III.1. La souveraineté

Jean-Jacques Rousseau s’efforçait de définir ainsi les citoyens dans le Contrat social : « À l’égard des sociétés, ils prennent collectivement le nom de Peuple, et s’appellent en particulier citoyens comme participant à l’autorité souveraine ». Il annonçait ainsi le transfert de la notion de souveraineté du monarque au peuple. La nation sera introduite par l’article 2 de la Déclaration des droits de 1789 : « Le principe de toute souveraineté réside essentiellement dans la nation ». La constitution de 1793 ajoutera en son article 7 : « Le peuple souverain est l’universalité des citoyens français ». La constitution de la IVème République retiendra la notion de souveraineté nationale que l’on retrouve dans la constitution de la Vème République en son article 3 : « La souveraineté nationale appartient au peuple qui l’exerce par ses représentants et la voie du référendum ».
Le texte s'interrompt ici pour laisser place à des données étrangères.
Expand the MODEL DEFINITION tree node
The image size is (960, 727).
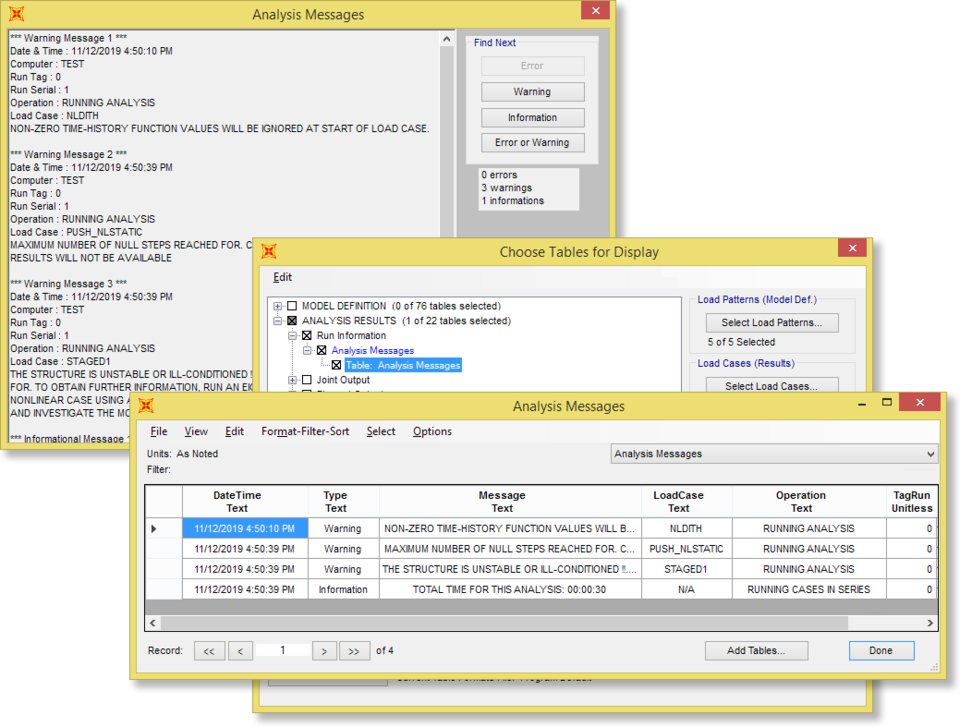278,305
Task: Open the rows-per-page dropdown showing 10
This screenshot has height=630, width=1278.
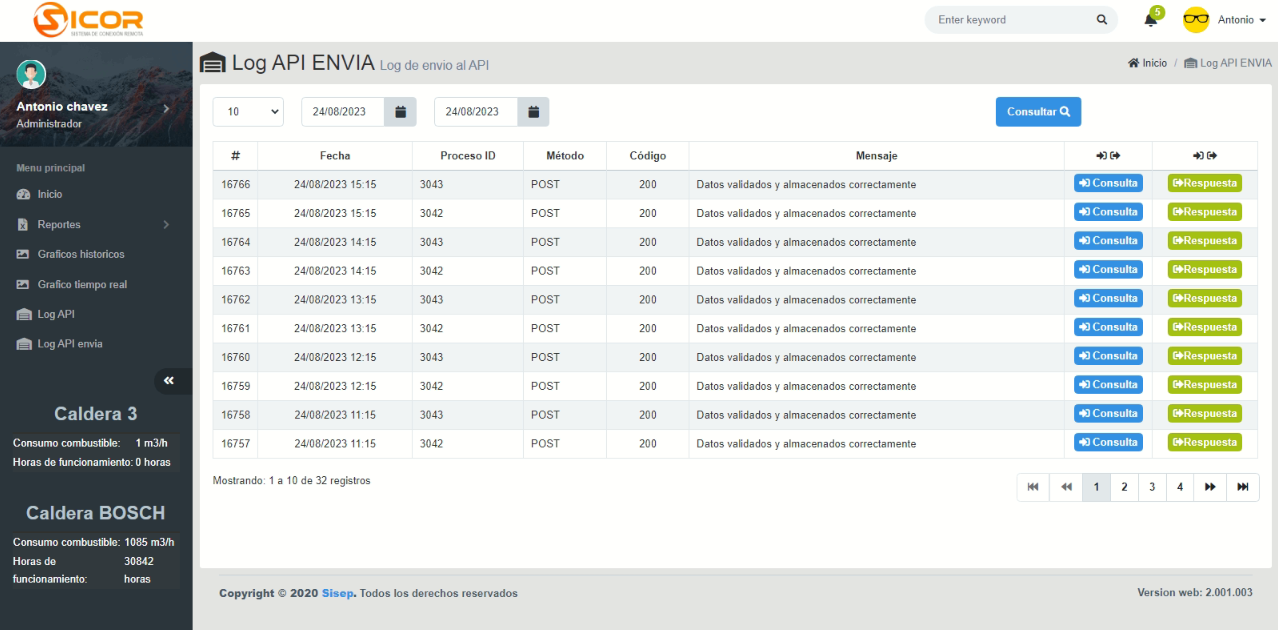Action: click(x=248, y=112)
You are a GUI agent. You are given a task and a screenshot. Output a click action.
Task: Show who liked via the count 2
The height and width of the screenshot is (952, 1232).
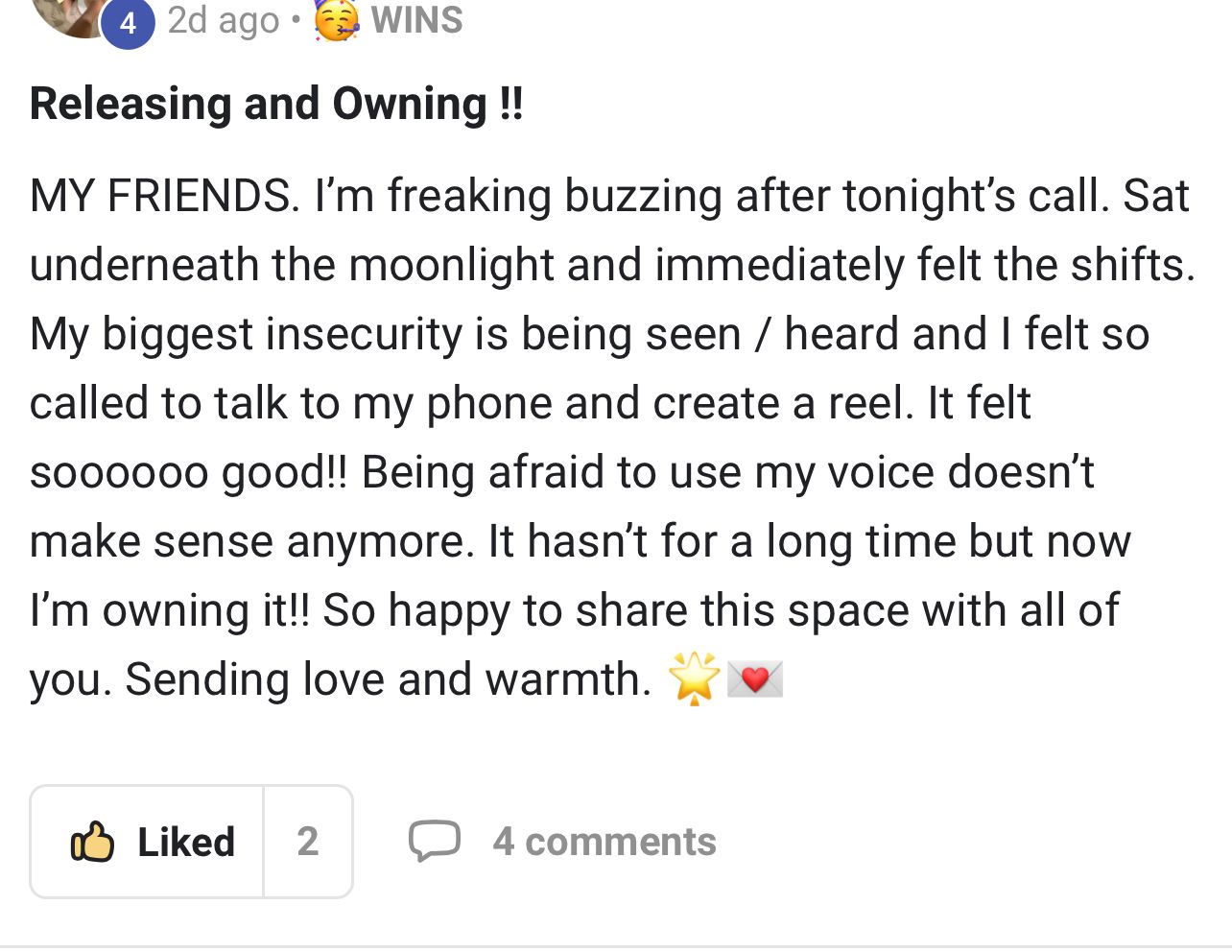307,842
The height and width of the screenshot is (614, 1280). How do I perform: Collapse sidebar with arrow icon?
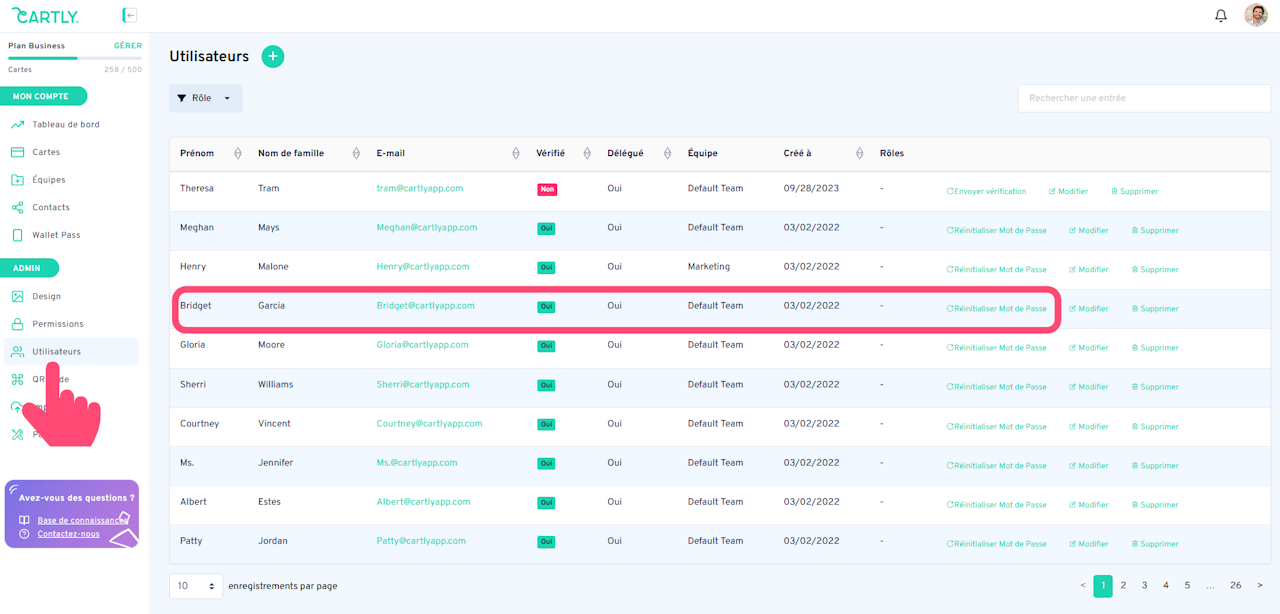coord(130,15)
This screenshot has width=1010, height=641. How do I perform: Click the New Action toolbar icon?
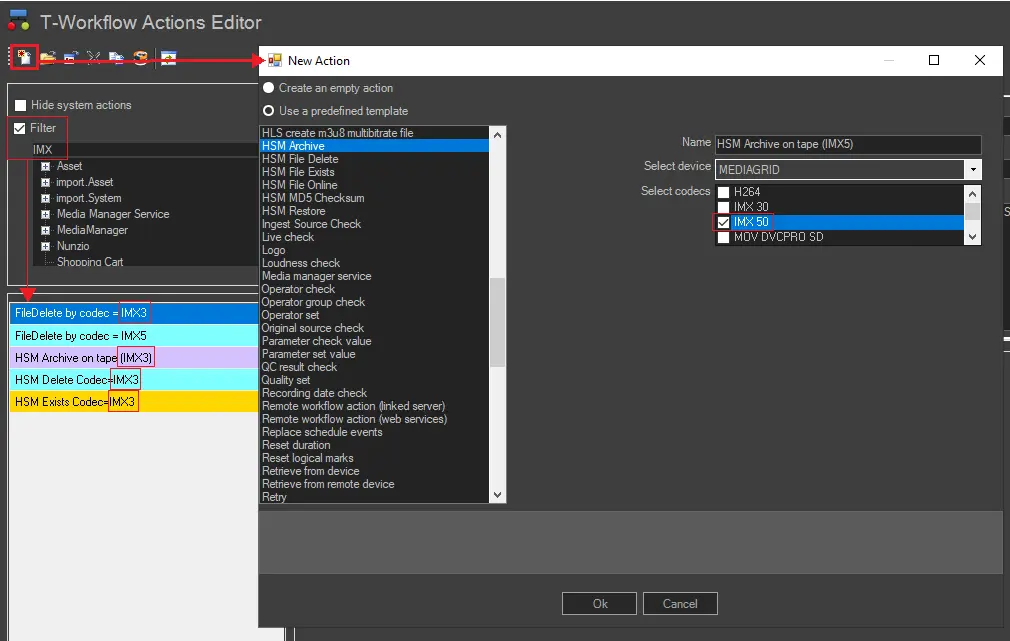[x=24, y=57]
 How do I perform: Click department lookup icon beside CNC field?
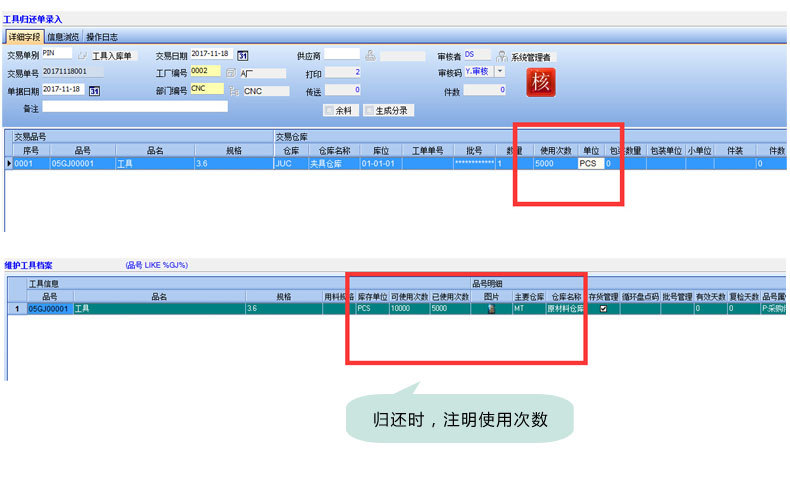pyautogui.click(x=233, y=90)
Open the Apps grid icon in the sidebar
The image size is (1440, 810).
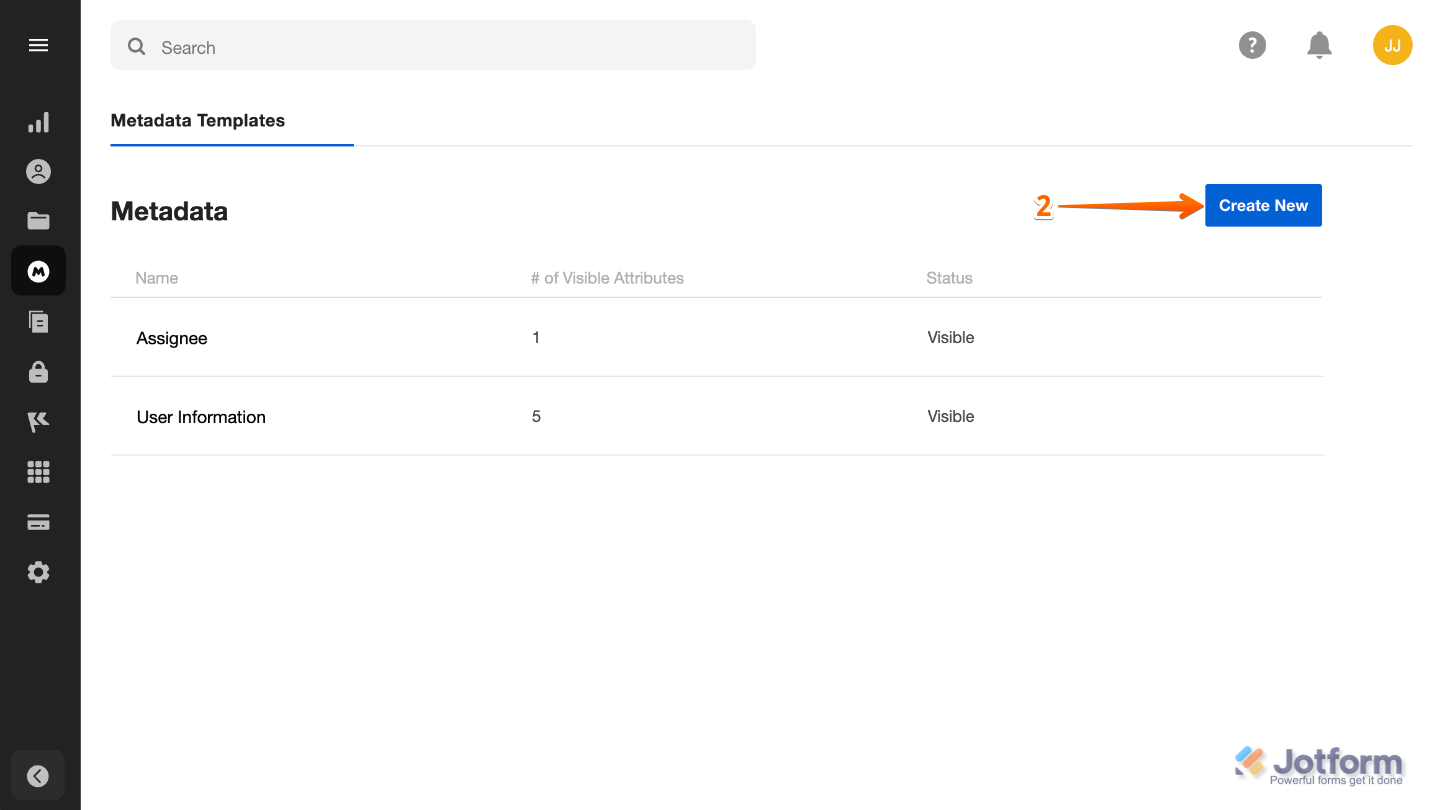pyautogui.click(x=38, y=471)
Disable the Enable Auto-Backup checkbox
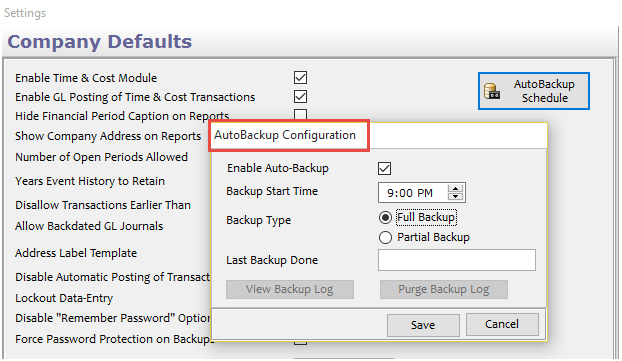Image resolution: width=622 pixels, height=361 pixels. tap(384, 168)
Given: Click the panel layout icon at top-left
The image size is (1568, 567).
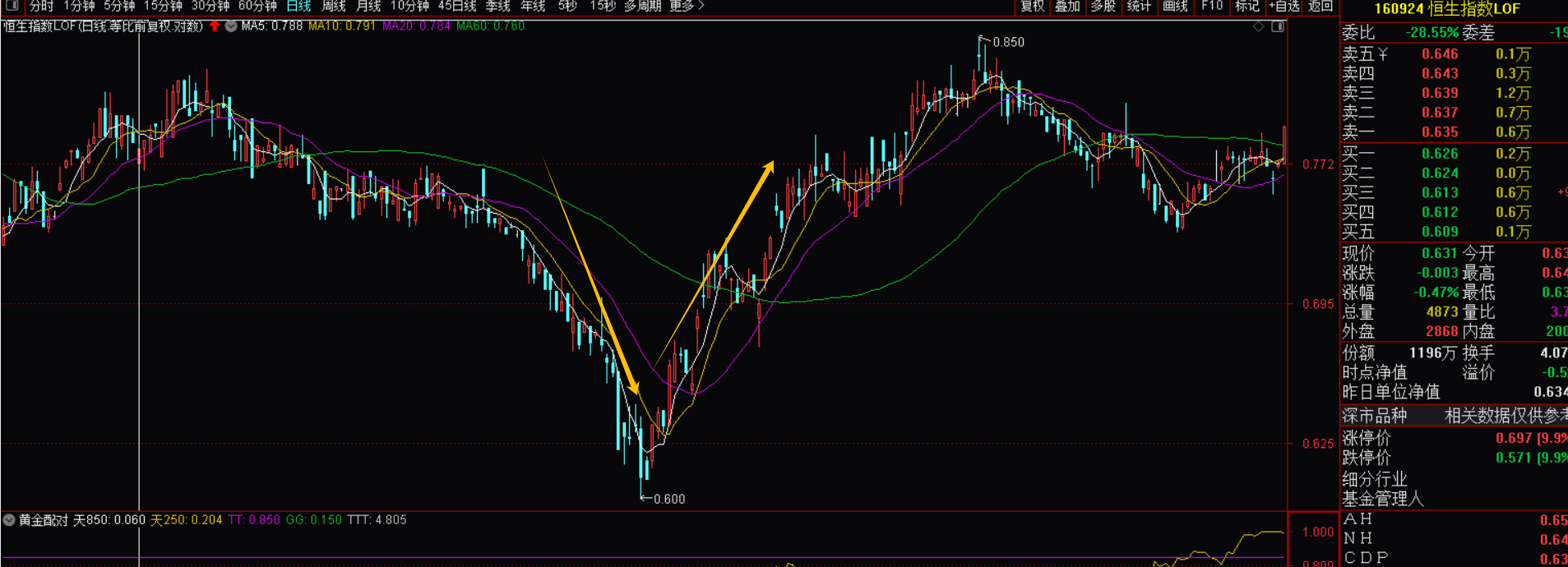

La souveraineté est une en ce qu’elle légitime l’exercice du pouvoir politique et de ses instruments (création monétaire, État de droit, politiques publiques, relations internationales). Il est courant d’en distinguer deux aspects, la souveraineté nationale et la souveraineté populaire. La première ne prétend pas à la seule représentation des citoyens existants, mais veut aussi traduire les aspirations de la continuité des générations. La seconde tend à privilégier la démocratie directe par rapport à la démocratie représentative soutenue par la première. La souveraineté ne saurait être déléguée si certaines compétences peuvent l’être. C’est dans le contexte très particulier du lendemain de la deuxième guerre mondiale que le préambule de la constitution de 1946 a prévu que, sous réserve de réciprocité, « La France consent aux limitations de souveraineté nécessaires à l’organisation et à la défense de la paix. ». Restera constante, par ailleurs, la règle selon laquelle « Les traités ou accords régulièrement ratifiés ou approuvés ont, dès leur publication, une autorité supérieure à celle des lois » (article 55 de la constitution).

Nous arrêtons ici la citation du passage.